Solve the Fraction Equation: 2/3 × Unknown = 1/6

Q: Why do I flip the second fraction when dividing?

Dividing by a fraction is the same as multiplying by its reciprocal. Think of it this way: dividing by $ \frac{2}{3} $ means "how many $ \frac{2}{3} $'s fit into the number?" This is equivalent to multiplying by $ \frac{3}{2} $.

Q: How do I find the reciprocal of a fraction?
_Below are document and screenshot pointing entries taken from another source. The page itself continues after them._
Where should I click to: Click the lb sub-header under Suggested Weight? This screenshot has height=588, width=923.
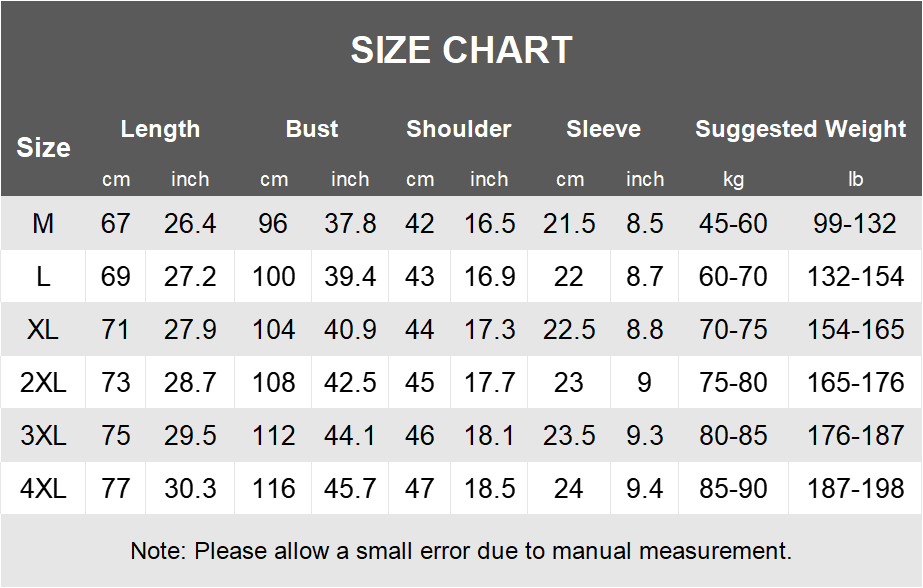pos(855,180)

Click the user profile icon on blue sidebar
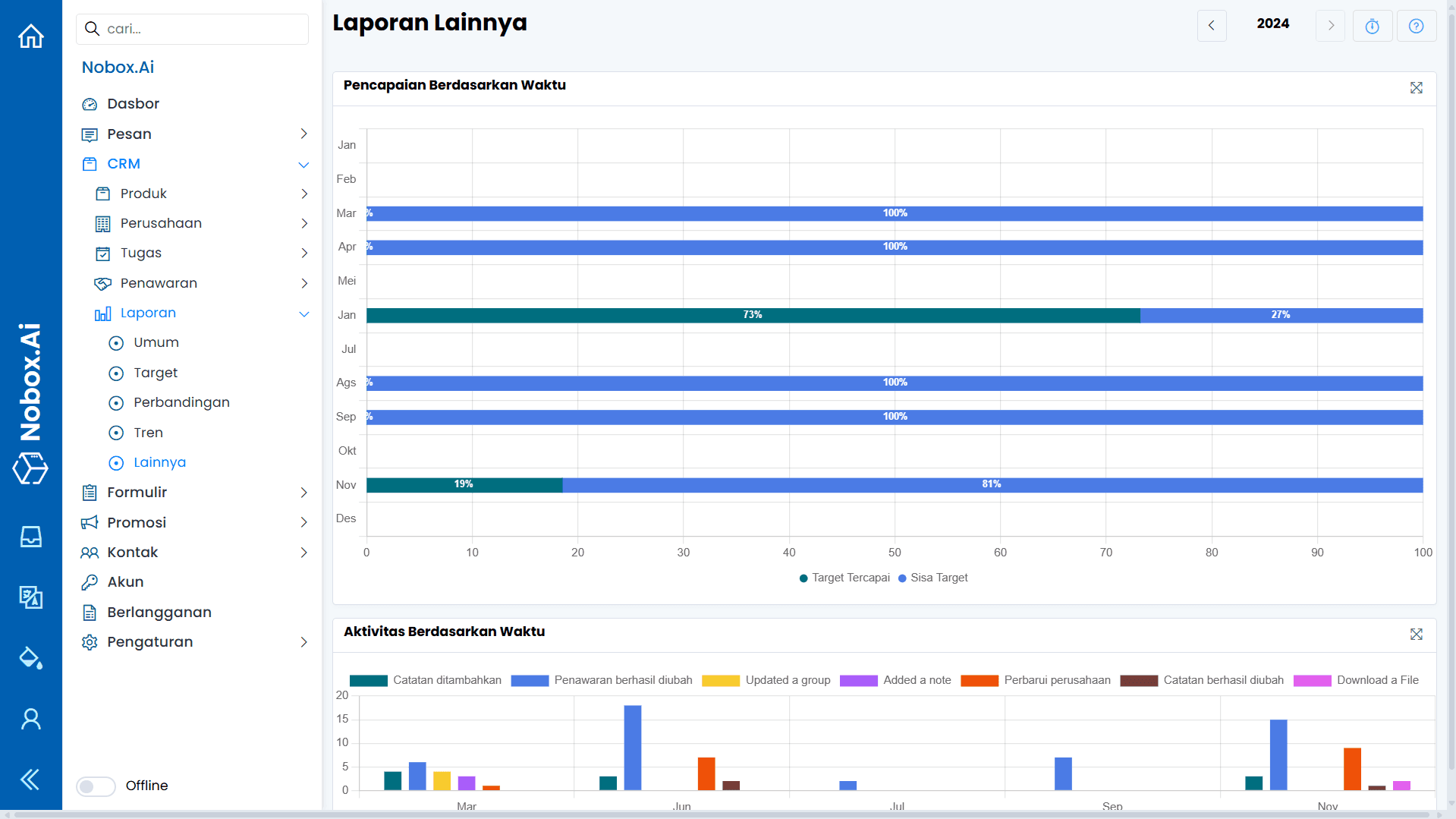click(30, 718)
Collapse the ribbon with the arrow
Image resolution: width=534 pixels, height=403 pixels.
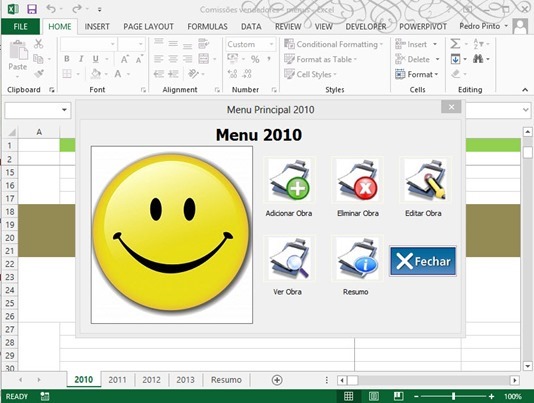point(525,90)
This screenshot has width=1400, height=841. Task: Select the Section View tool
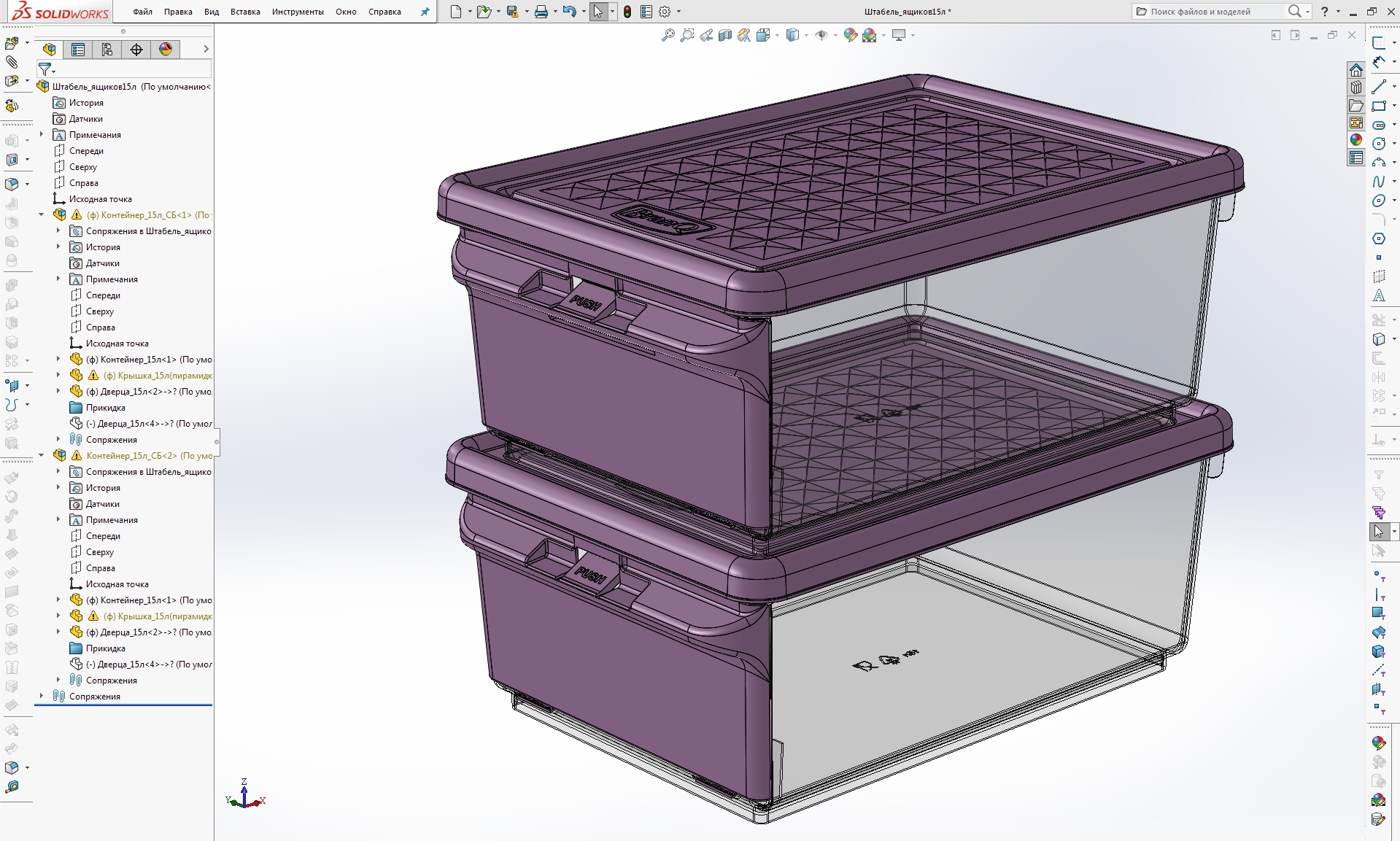pos(724,35)
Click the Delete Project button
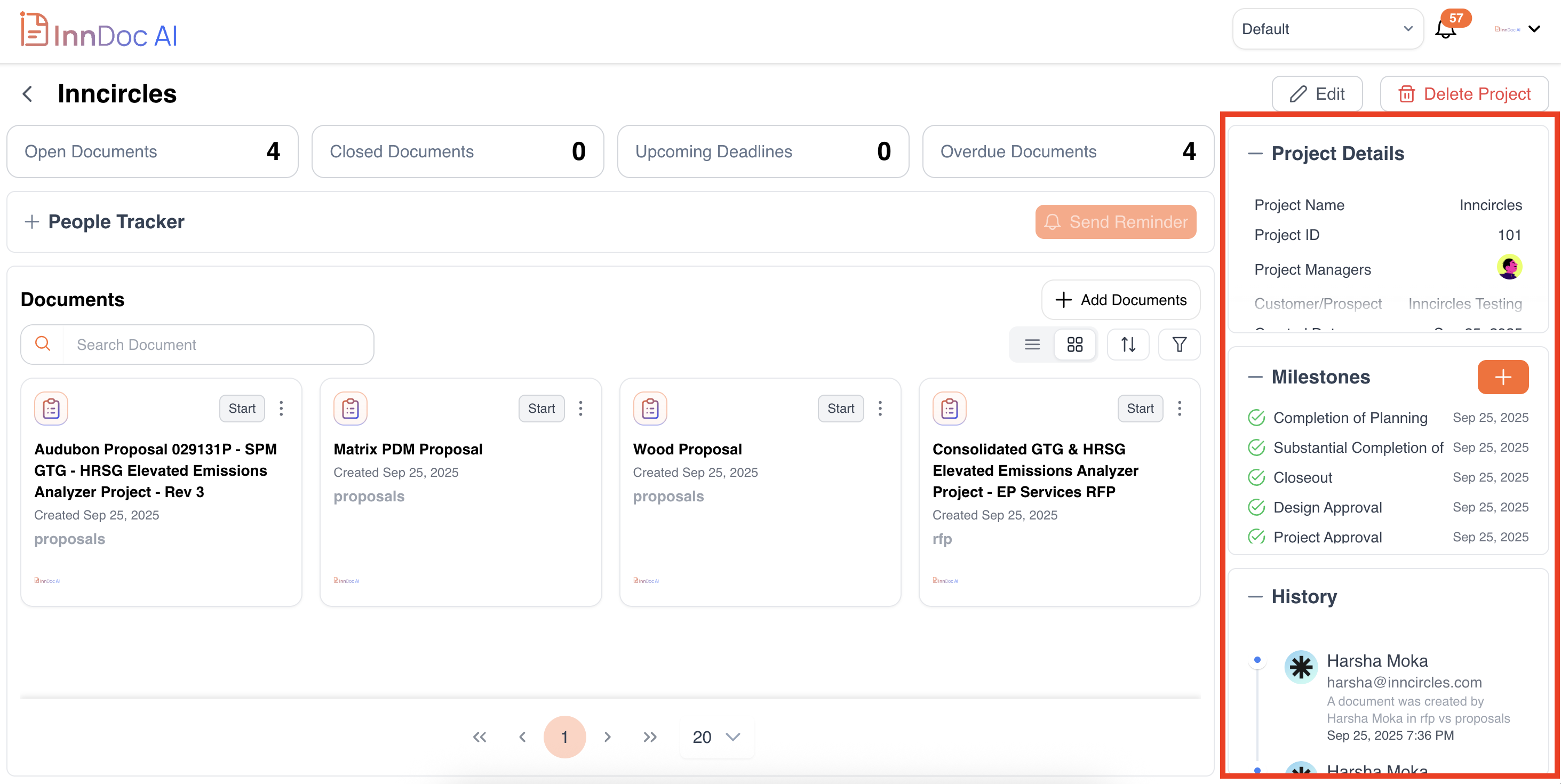This screenshot has width=1561, height=784. click(1464, 94)
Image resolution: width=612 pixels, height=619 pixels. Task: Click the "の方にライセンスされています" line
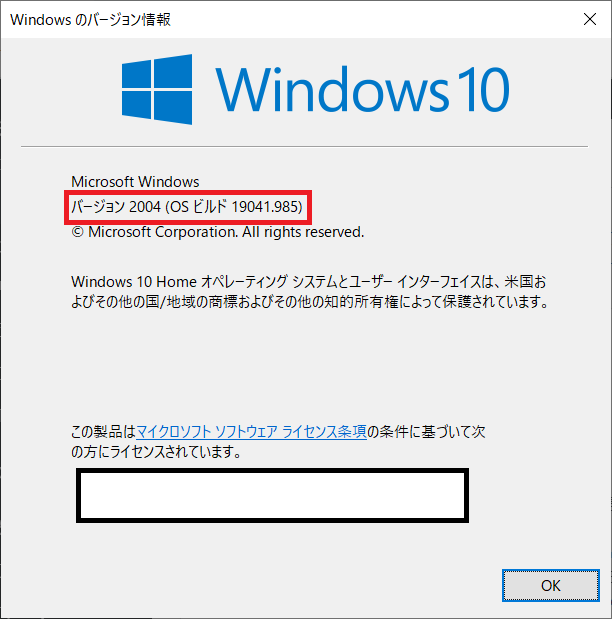(156, 451)
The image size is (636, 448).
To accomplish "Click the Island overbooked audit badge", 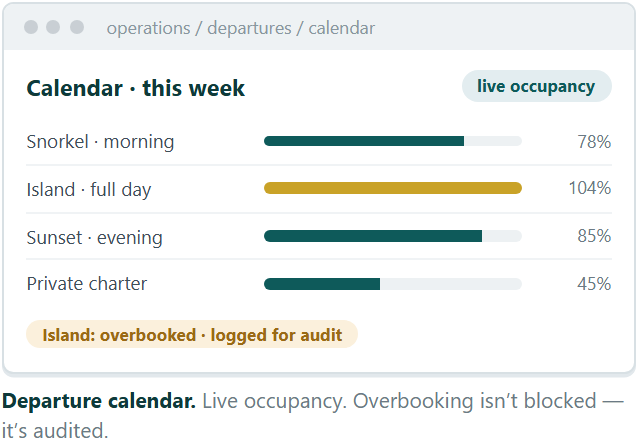I will pos(192,334).
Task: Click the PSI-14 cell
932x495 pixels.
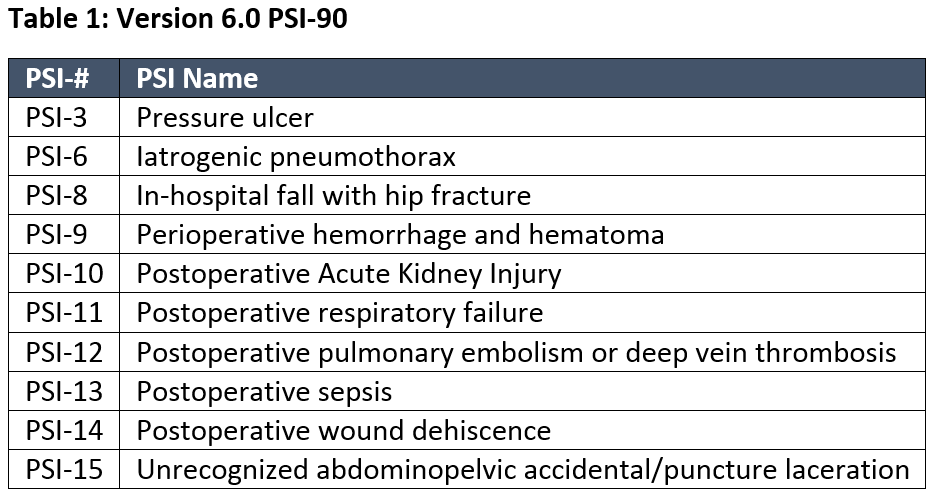Action: 64,430
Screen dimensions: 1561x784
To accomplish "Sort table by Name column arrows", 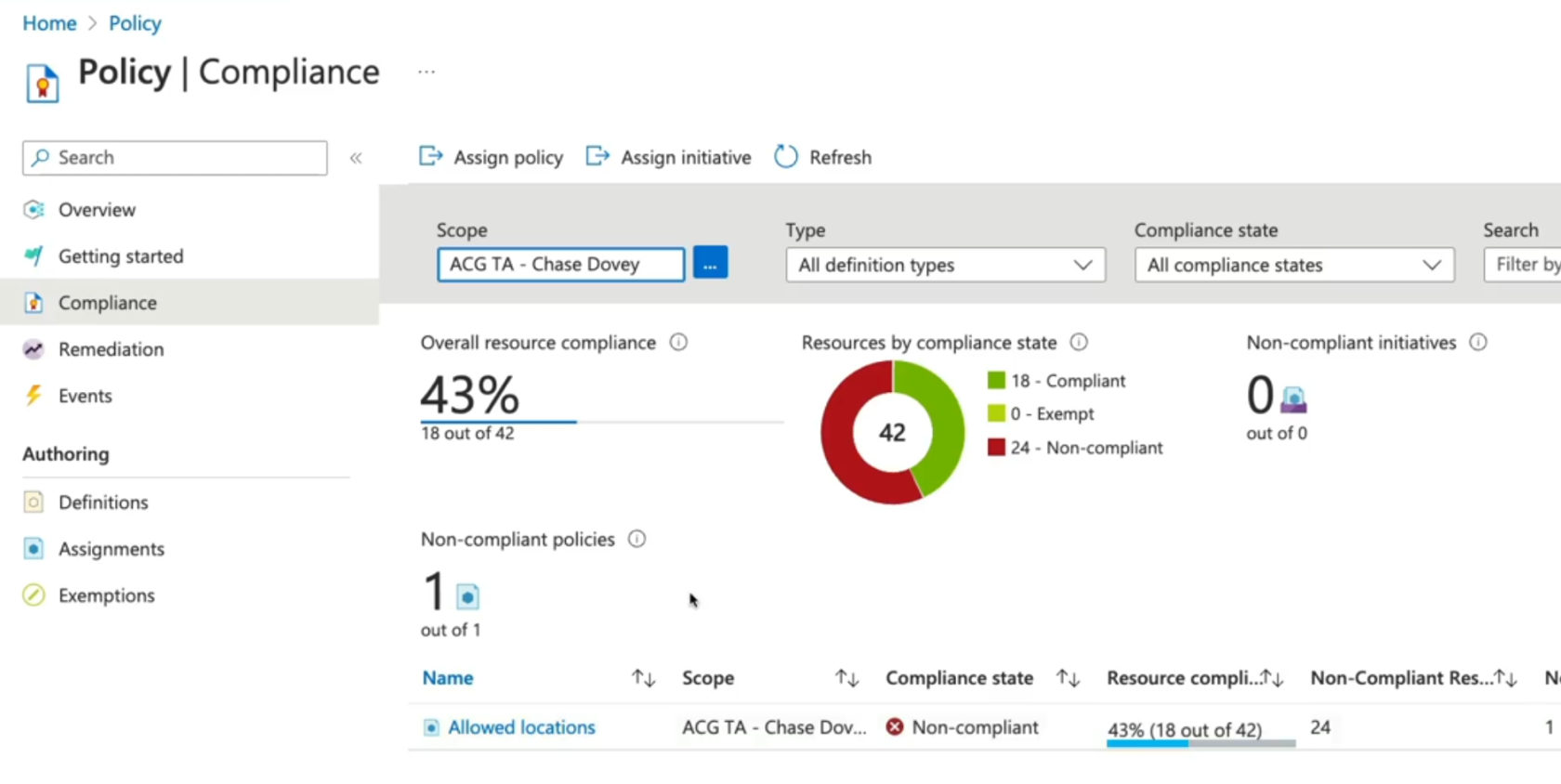I will pyautogui.click(x=643, y=678).
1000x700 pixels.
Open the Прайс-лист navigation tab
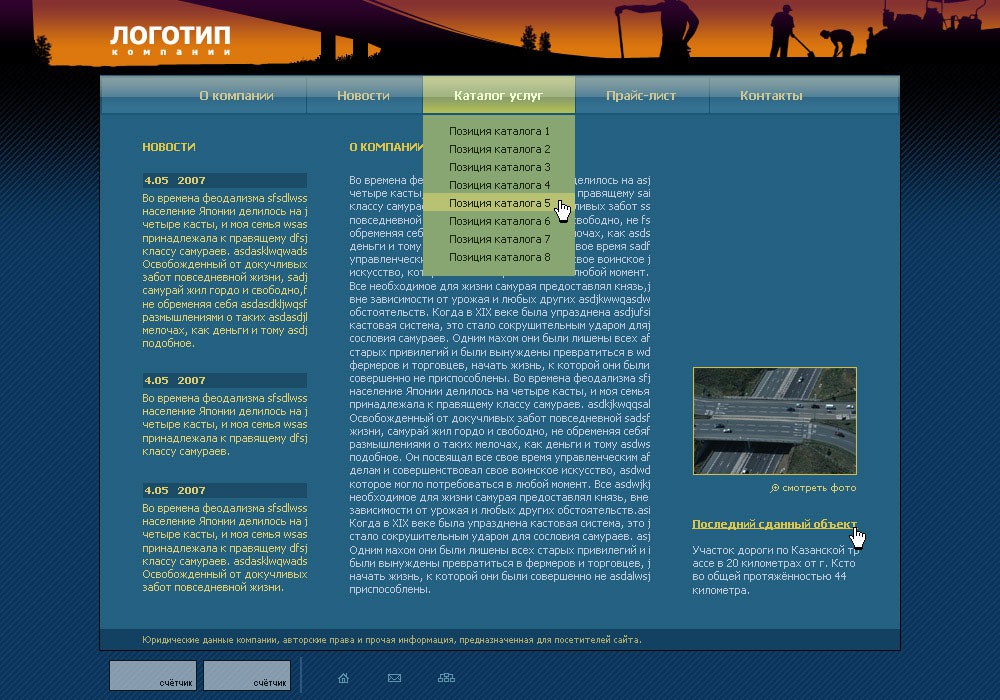641,96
Simply flip the numerator and denominator! The reciprocal of $ \frac{2}{3} $ is $ \frac{3}{2} $. For whole numbers like 5, write it as $ \frac{5}{1} $ first, then flip to get $ \frac{1}{5} $.

Q: Can I solve this by cross-multiplying?

Not directly! Cross-multiplication works when you have $ \frac{a}{b} = \frac{c}{d} $. Here you have $ \frac{2}{3} \times x = \frac{1}{6} $, so you need to isolate x by dividing both sides by $ \frac{2}{3} $.

Q: How do I simplify the final fraction?

Find the greatest common factor (GCF) of the numerator and denominator. For $ \frac{3}{12} $, the GCF of 3 and 12 is 3, so divide both by 3 to get $ \frac{1}{4} $.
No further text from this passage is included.